Plug in the yogurt maker to pre-heat it. Into a jug containing up to 1 litre of full fat UHT milk add the two tablespoons of “live” starter. Don’t whisk it in. Slowly stir it in. Then pour it into the yogurt maker, put the lid on and go to bed. That’s what I do.

Next morning, pour the freshly made yogurt into a container and put in the fridge for between 4 and 6 hours. After chilling you can use it for whatever you want.

I find making yogurt on a Friday night, perfect. Means I have it to hand throughout the weekend. It reminds me of home when I used to add wild thyme honey, slices of peaches and melon - anything really.
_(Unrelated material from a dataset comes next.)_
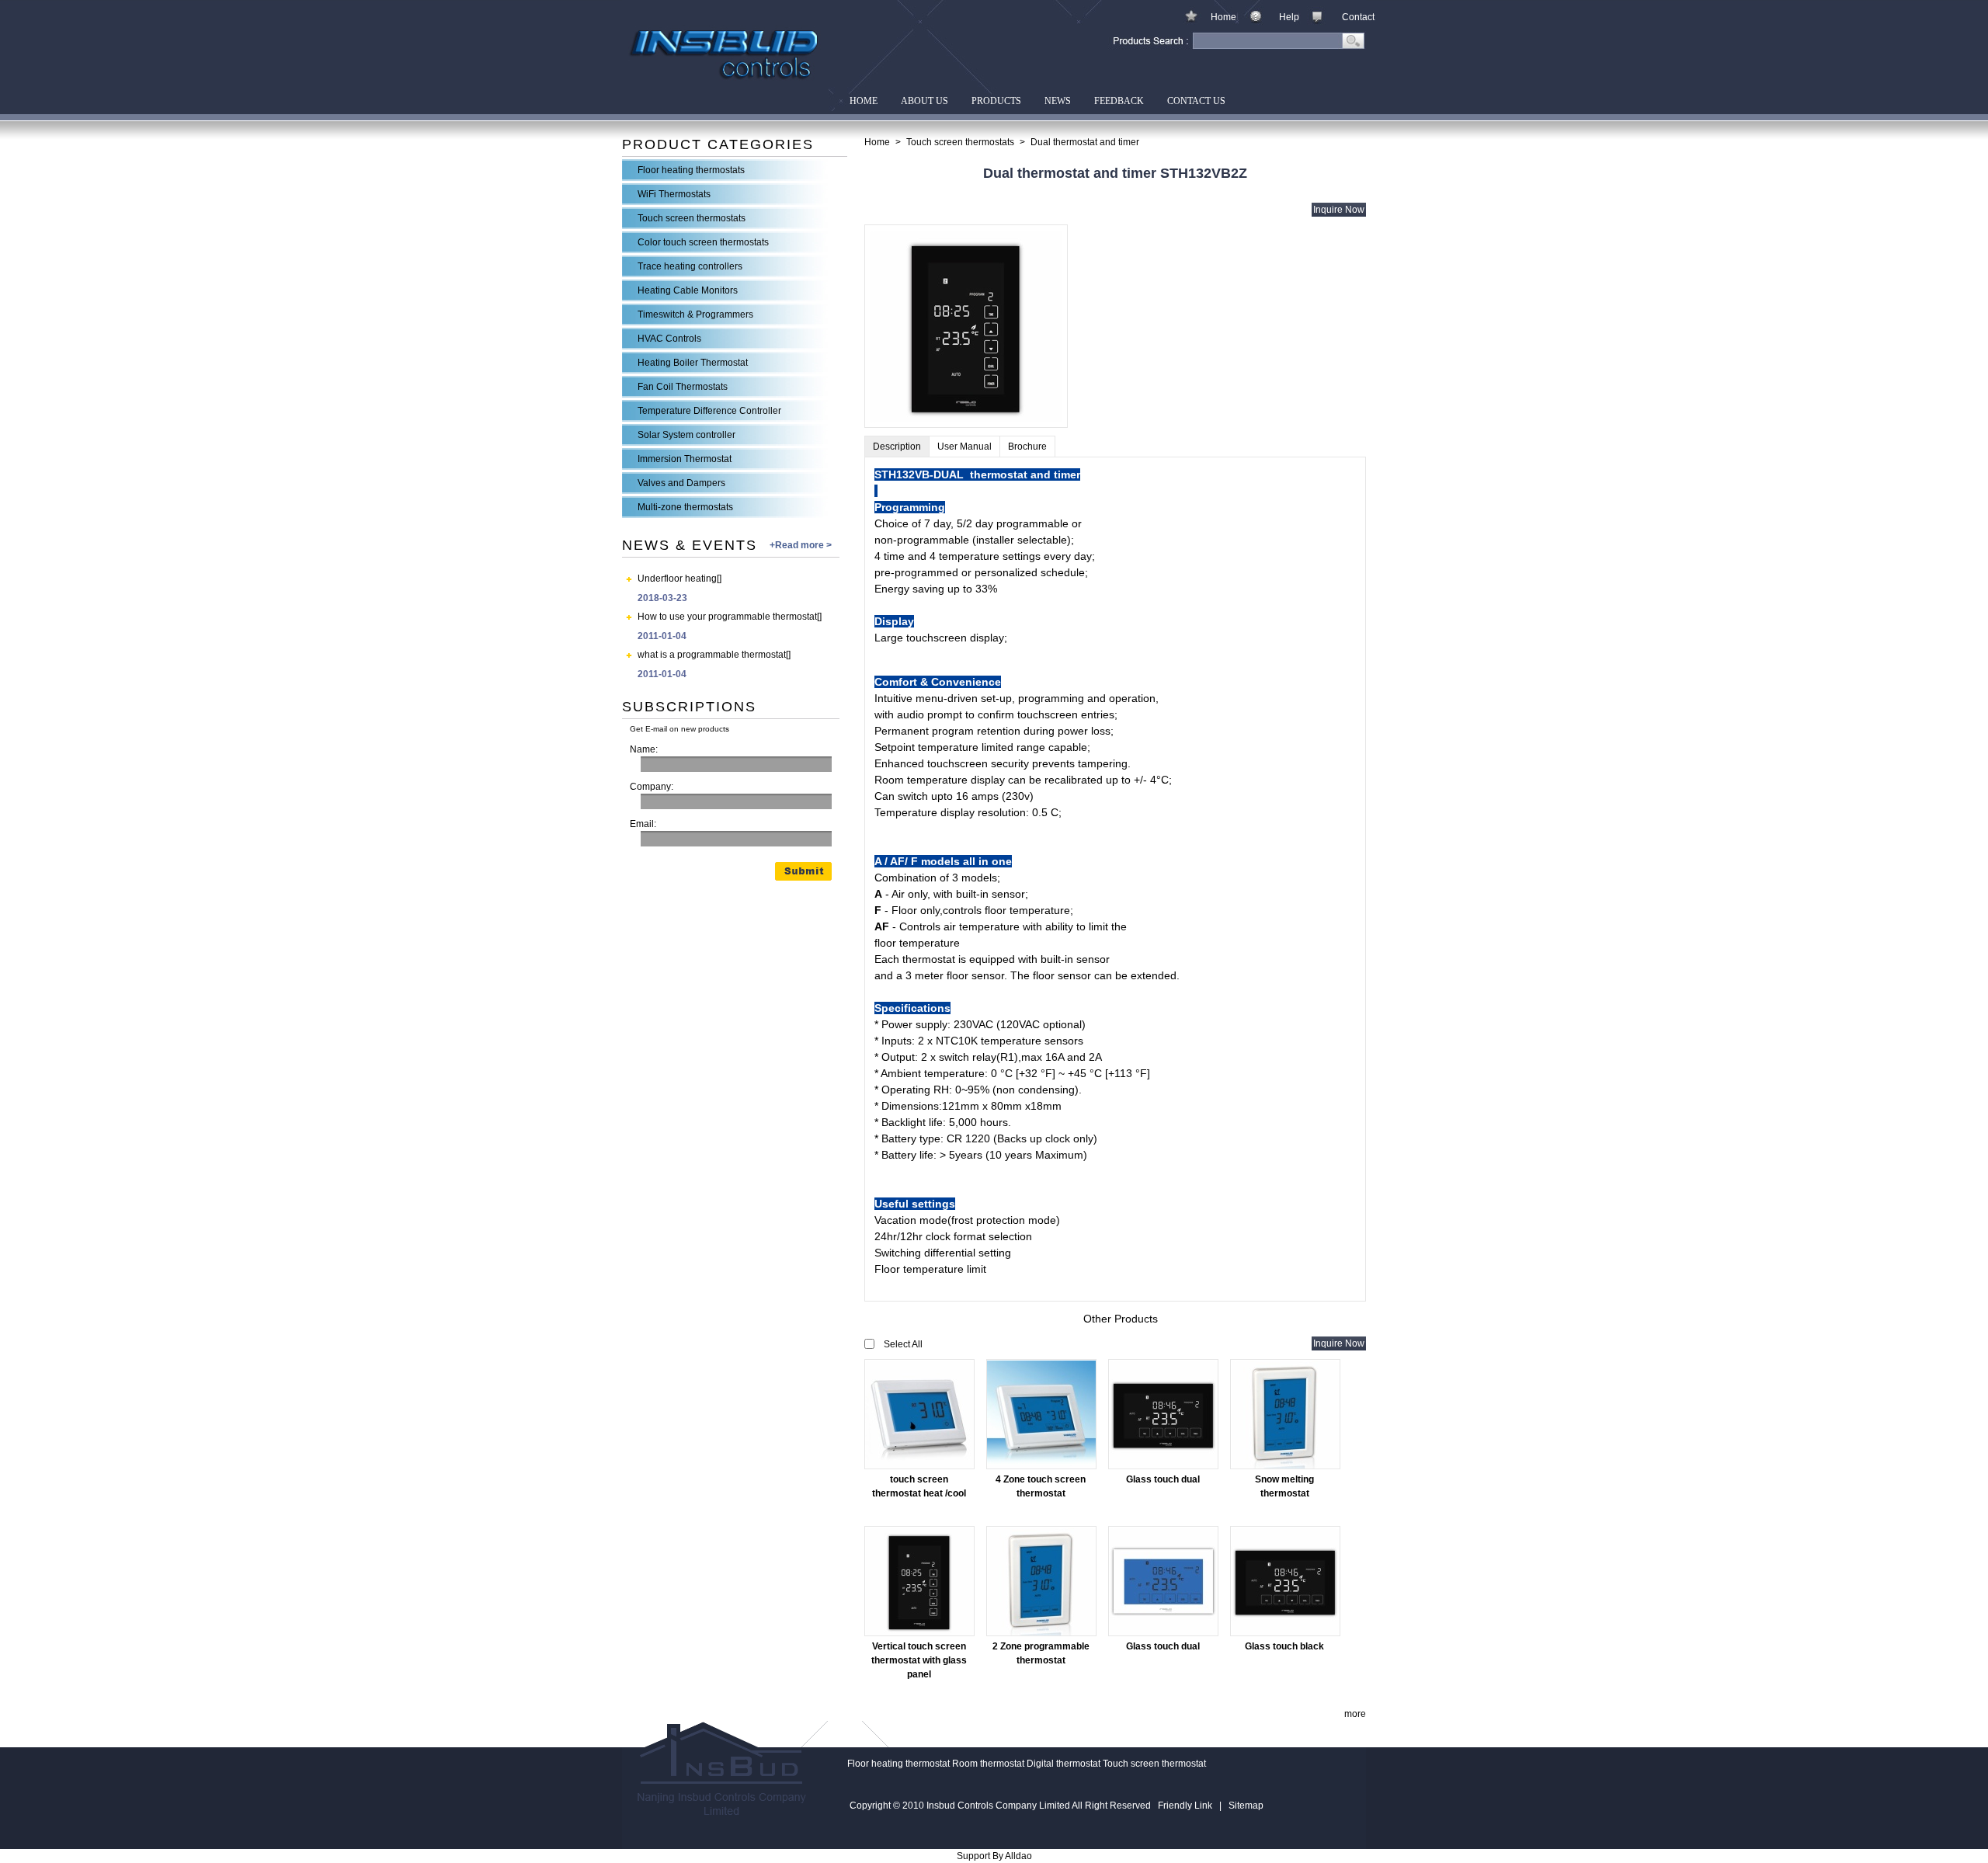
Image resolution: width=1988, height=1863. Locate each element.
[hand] (1354, 43)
And the yogurt always came out consistently thick.


----------



## taxlady

I use an electric heating pad. Before the first time, I tried with a jar of water with a thermometer stuck in the water. That way I could figure out what setting is appropriate for yoghurt making. I did this test over several hours.

With my heating pad, medium can get too high after several hours and low can get too cool. When I make yoghurt, I put cling wrap over the top of the jar of milk/yoghurt culture and stick an instant-read thermometer through the cling wrap. That way it doesn't touch the sides or bottom of the jar and I can read the temperature. I wrap the  heating pad around the jar and tie it in place with a string, though an rubber band would probably work. Next time I will put the jar on a small inverted bowl, because the last time I yoghurt, it seemed that the very bottom of the jar wasn't as warm as the rest.

I don't have a crock pot, so I don't know what sort of temperatures the lowest settings would give. If I had a crock pot, I would do the thermometer test.


----------



## JMediger

I've never made my own but have friends who use powdered milk to thicken.


----------



## blissful

I heat mine up to almost boiling, then cool to 100 degrees, add some plain dannon, stir well, and put in the oven--it's a gas oven with pilot lights and it stays just warm enough, leave it over night.
I strain it if I want it thickened, in a clean flourcloth dishtowel, tied at the top and hung over the sink.


----------